优选地,所述放线菌培养基为高氏一号培养基或海藻糖酪蛋白培养基或棉子糖培养基或腐殖酸培养基或酵母粉-麦芽膏培养基。
优选地,所述指示菌包括食源性致病菌、食源性腐败菌、致病性细菌和可引起食品腐败变质的真菌。
优选地,所述食源性致病菌包括大肠杆菌(Escherichia coli)、沙门氏菌(Salmonella)、金黄色葡萄球菌(Staphylococcus aureus)、单核细胞增生李斯特菌(Listeria monocytogenes)、副溶血性弧菌(Vibrio Parahemolyticus)、蜡样芽孢杆菌(Bacillus cereus)。
优选地,所述食源性腐败菌包括黑曲霉(Aspergillus niger)、黄曲霉(Aspergillus flavus)和桔青霉(Penicillium citrinum)。
优选地,所述指示菌的培养基包括NA培养基、LB培养基和马铃薯葡萄糖琼脂(PDA)培养基。
本发明的有益效果为:本发明的高通量筛选抑菌活性菌株的装置可同时高通量的检测多个不同菌株的抑菌活性,并适用于各种指示菌的检测,可快速的获得待测菌的抗菌谱。在实施例中同时对300株放线菌进行筛选,最终获得26株菌株对大肠杆菌具有抑菌活性,35株菌株对金黄色葡萄球菌具有抑菌活性,33株菌株对黑曲霉具有抑菌活性的放线菌。本发明的方法能快速的从环境样品中筛选出具有潜在生物防腐功能的活性的菌株,并有目的分离出相应的菌株,且不限于待测菌的种类,适用于各类菌株的活性检测,为食品工业中微生物源防腐剂的开发提供重要菌株来源。
附图说明
图1为现有技术中抑菌活性菌株筛选方法示意图,A:为牛津杯法;B为琼脂块法;C为纸片法进行。
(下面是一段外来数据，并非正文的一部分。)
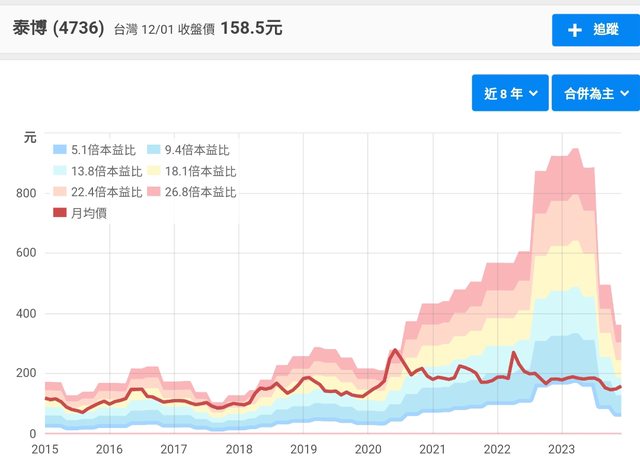
Task: Click the 800 y-axis value label
Action: coord(25,193)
图2为在固体选择平板上筛选出来的放线菌株在培养后期分别产生红色、蓝色和黄色的色素类物质影响示意图。
图3为本发明高通量筛选抑菌活性菌株的装置正面图(1为透明器皿;2为多孔细胞培养板;3为多孔细胞培养板的底部;4为固体培养基;5为上盖)。
图4为本发明高通量筛选抑菌活性菌株的装置俯视图;
图5为本发明使用所述高通量筛选抑菌活性菌株的装置进行筛选的流程图。
具体实施方式
为了更加简洁明了的展示本发明的技术方案、目的和优点,下面结合具体实施例和附图详细说明本发明的技术方案。
实施例1
本实施例详细介绍使用本发明高通量筛选装置筛选抑菌活性的菌株的过程,具体如下:
步骤1:获得不同待测菌株的纯培养发酵上清液;
步骤2:将含有指示菌的还未凝固的琼脂培养基倒入所述装置的透明器皿1中,待其凝固;
或者,步骤2:将还未凝固的琼脂培养基倒入所述装置的透明器皿1中,待其凝固后,涂布一定浓度的指示菌;
步骤3:将多孔细胞培养板2放置于透明器皿1中,此时,所述底部3与固体培养基4表面接触;吸取20-50μl不同菌株发酵上清液分别加入到所述装置的多孔细胞培养板2的各个底部3;
步骤4:盖上上盖5将整个所述装置置于培养箱中培养48h后,由于所述底部3与固体培养基4表面接触,故待测菌上清液则与固定培养基表面接触,如若待测菌分泌抑菌活性物质,则可在固定培养基上形成抑菌圈,通过透明器皿1可观察到抑菌圈。
实施例2高通量筛选对大肠杆菌具有抑菌活性的放线菌株
采集广州白云山土壤样品,称取10g土样混匀在100ml的无菌水中,并依次梯度稀释103、104、105倍。将土壤样品的稀释液涂布在放线菌的选择平板上培养,用无菌接种环挑取在选择固体培养基上生长良好的多个疑似放线菌单菌落;分别接种于含有10ml高氏一号液体培养基的50mL的无菌离心管中;将接种好的菌株放置于28℃,160r/min的摇床中培养7天左右;在50mL离心管中培养好的菌株发酵液置于离心机中8000r/min离心,获得菌株的发酵上清液;分别用移液器吸取20-50μl不同菌株发酵上清液加入到高通量筛选装置中,并放置在适宜条件下培养48h后,通过透明器皿底部观测是否具有抑菌圈的形成确定待测放线菌株的抗菌活性。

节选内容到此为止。